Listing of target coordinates

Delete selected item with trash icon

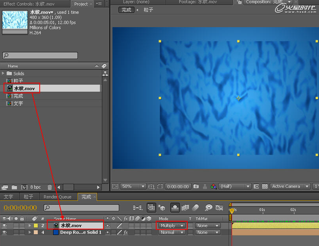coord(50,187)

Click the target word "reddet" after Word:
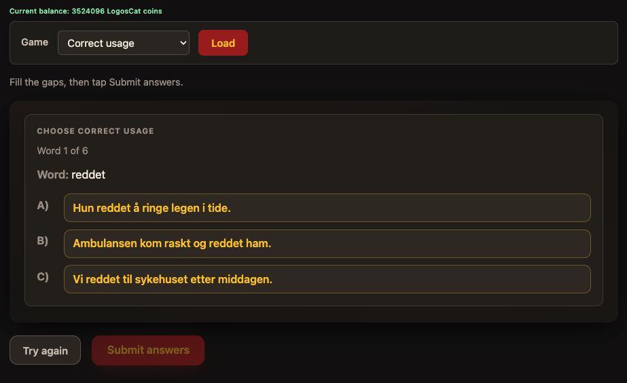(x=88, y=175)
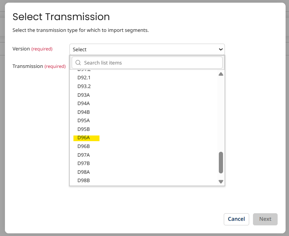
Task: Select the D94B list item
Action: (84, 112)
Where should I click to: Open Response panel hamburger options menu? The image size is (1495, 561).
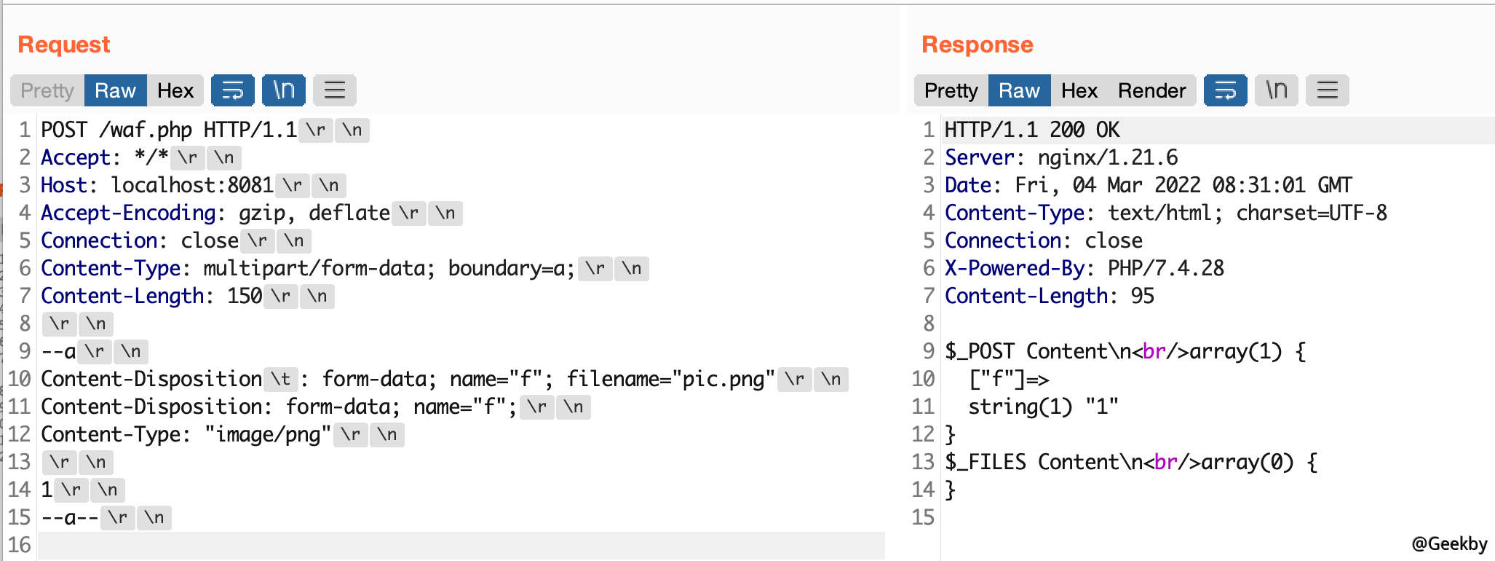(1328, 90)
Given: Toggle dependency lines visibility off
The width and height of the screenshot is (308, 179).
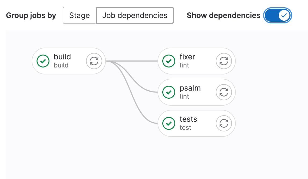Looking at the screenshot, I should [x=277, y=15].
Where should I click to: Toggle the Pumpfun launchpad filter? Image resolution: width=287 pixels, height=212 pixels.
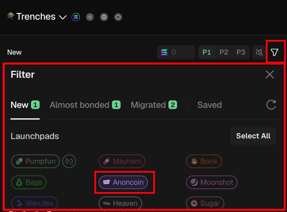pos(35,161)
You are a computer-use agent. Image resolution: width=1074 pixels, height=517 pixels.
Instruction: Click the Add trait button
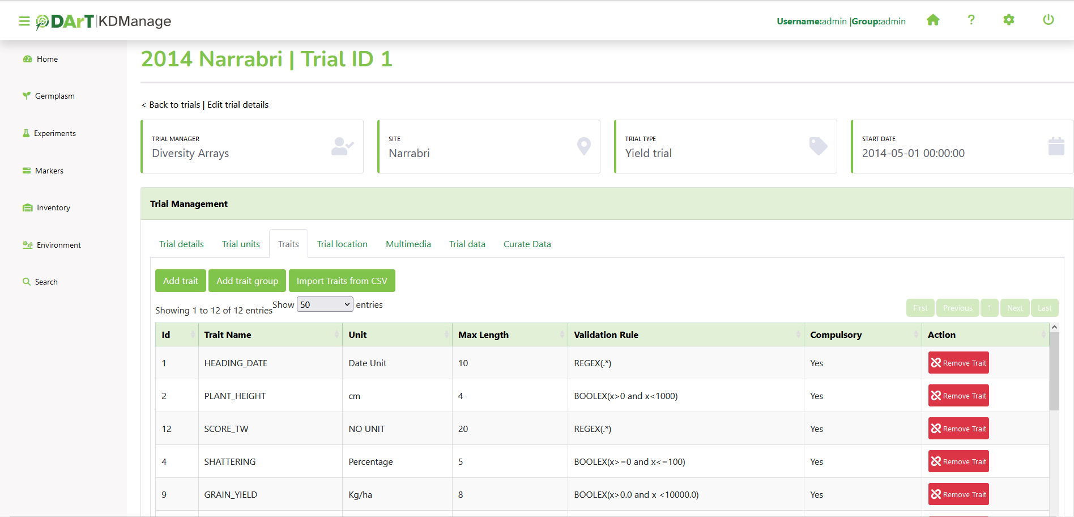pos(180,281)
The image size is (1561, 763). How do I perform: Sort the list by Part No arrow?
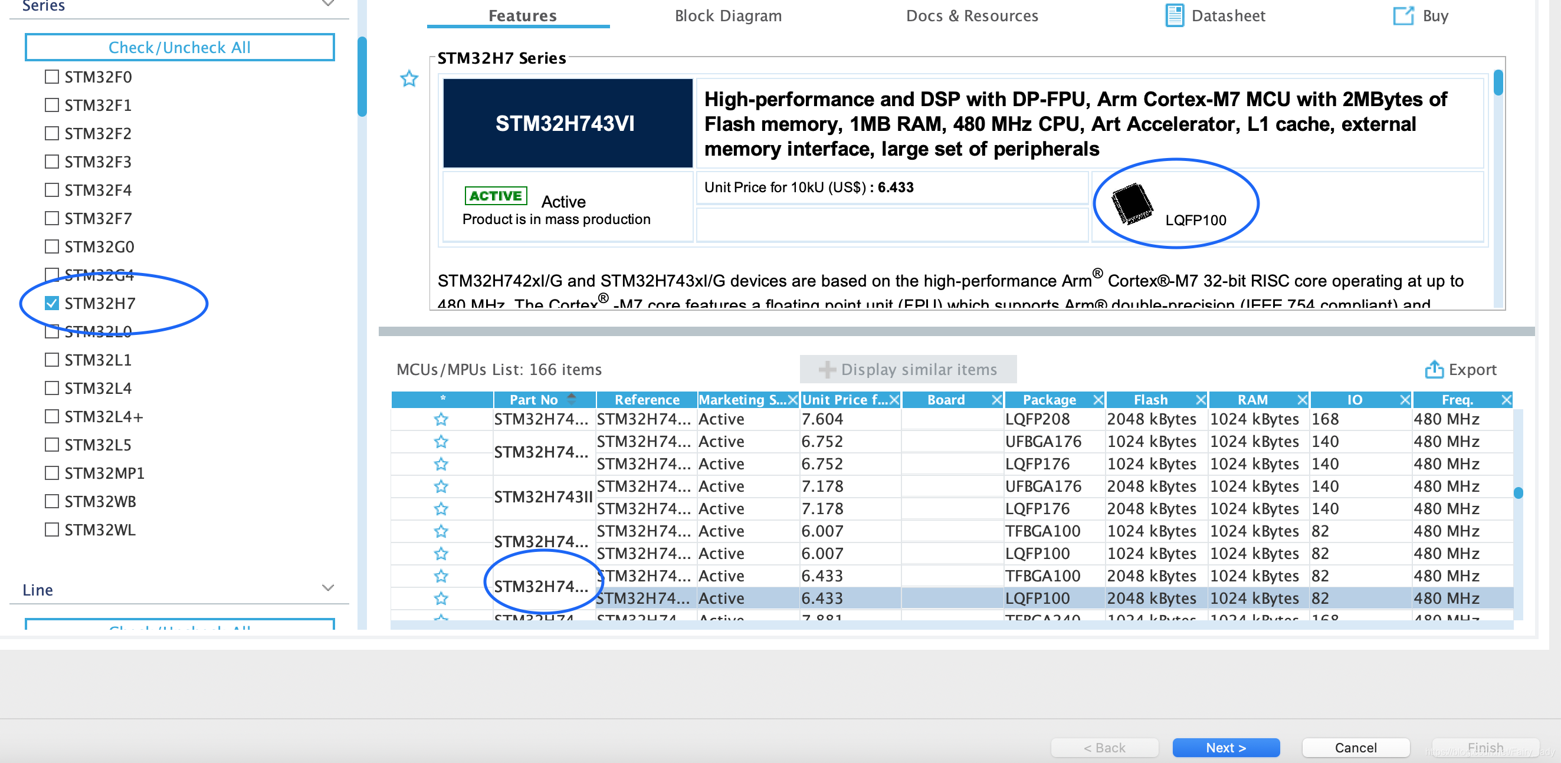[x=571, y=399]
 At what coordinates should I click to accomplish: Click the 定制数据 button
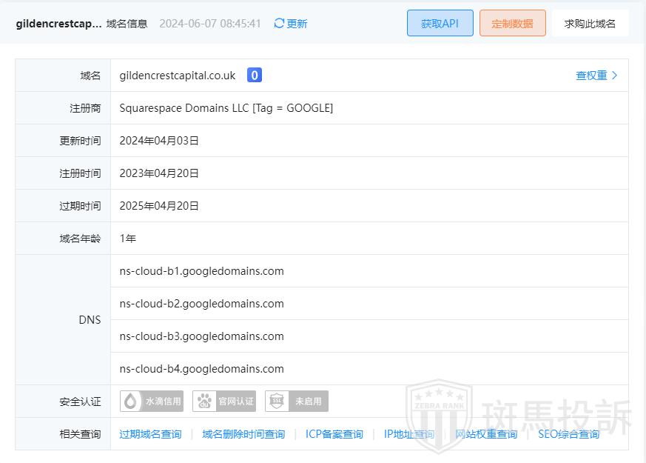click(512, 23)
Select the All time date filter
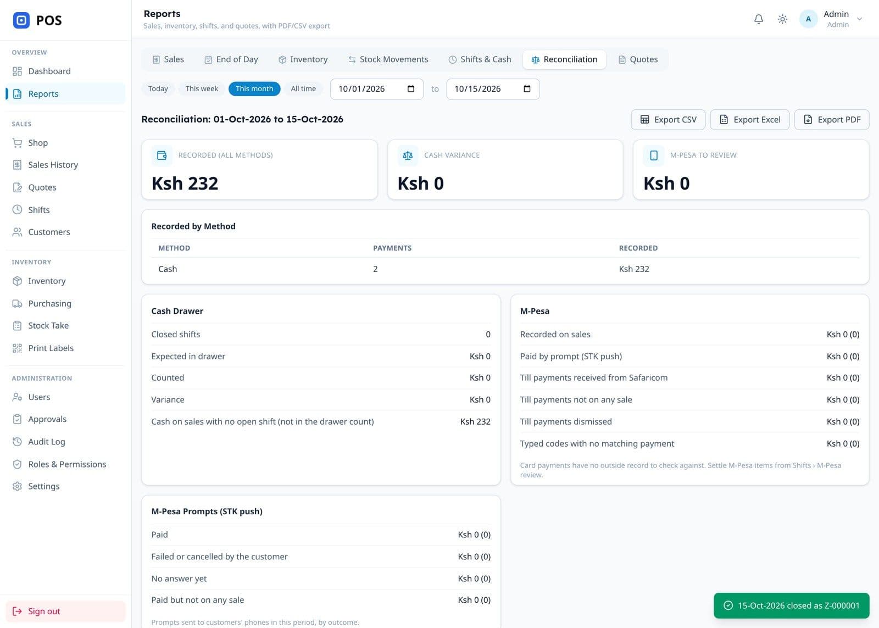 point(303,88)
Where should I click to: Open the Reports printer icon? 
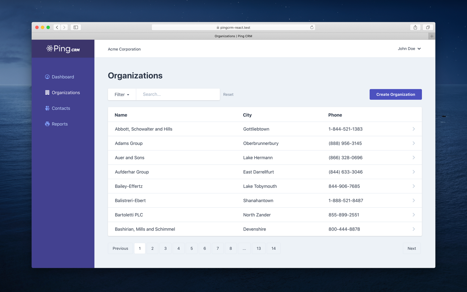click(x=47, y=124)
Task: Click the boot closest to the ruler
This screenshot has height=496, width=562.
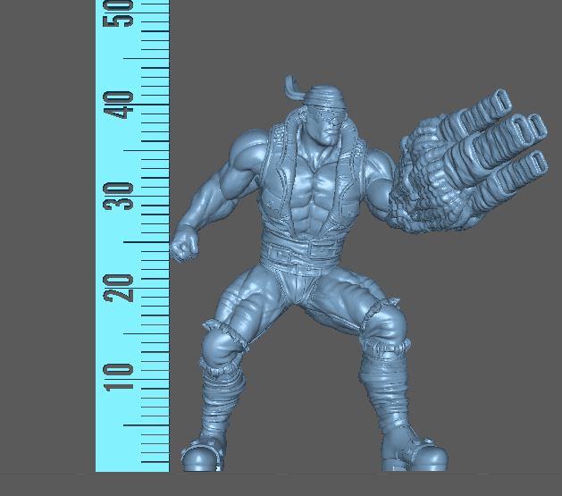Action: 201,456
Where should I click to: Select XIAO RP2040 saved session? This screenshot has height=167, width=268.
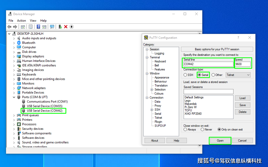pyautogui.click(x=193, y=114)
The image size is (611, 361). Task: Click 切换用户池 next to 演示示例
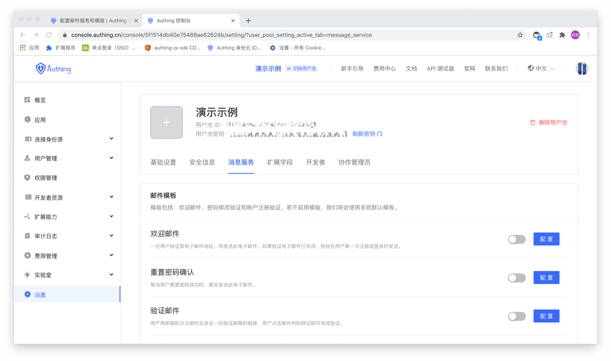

■ **Given problem**
Render every line of the listing as a Markdown table with the columns Row and Text, numbering the rows and skipping blank lines. Leave the pictures out.

■ **Final answer**
| Row | Text |
|---|---|
| 1 | Delete selected item with trash icon |
| 2 | coord(50,187) |
| 3 | Click the target word "reddet" after Word: |
| 4 | (x=88, y=175) |
| 5 | Task: Select the D94B list item |
| 6 | Action: (84, 112) |
| 7 | Where should I click to: Open Response panel hamburger options menu? The image size is (1495, 561). |
| 8 | (1328, 90) |
| 9 | Given: Toggle dependency lines visibility off |
| 10 | The width and height of the screenshot is (308, 179). |
| 11 | Looking at the screenshot, I should [x=277, y=15]. |
| 12 | Where should I click to: Toggle the Pumpfun launchpad filter? Image resolution: width=287 pixels, height=212 pixels. |
| 13 | pos(35,161) |
| 14 | You are a computer-use agent. Image resolution: width=1074 pixels, height=517 pixels. |
| 15 | Instruction: Click the Add trait button |
| 16 | pos(180,281) |
| 17 | The image size is (1561, 763). How do I perform: Sort the list by Part No arrow? |
| 18 | [x=571, y=399] |
| 19 |  At what coordinates should I click to accomplish: Click the 定制数据 button |
| 20 | click(512, 23) |
| 21 | Select the All time date filter |
| 22 |  point(303,88) |
| 23 | Where should I click to: Open the Reports printer icon?  |
| 24 | click(x=47, y=124) |
| 25 | Task: Click the boot closest to the ruler |
| 26 | This screenshot has height=496, width=562. |
| 27 | Action: 201,456 |
| 28 | Where should I click to: Select XIAO RP2040 saved session? This screenshot has height=167, width=268. |
| 29 | pyautogui.click(x=193, y=114) |
| 30 | The image size is (611, 361). Task: Click 切换用户池 next to 演示示例 |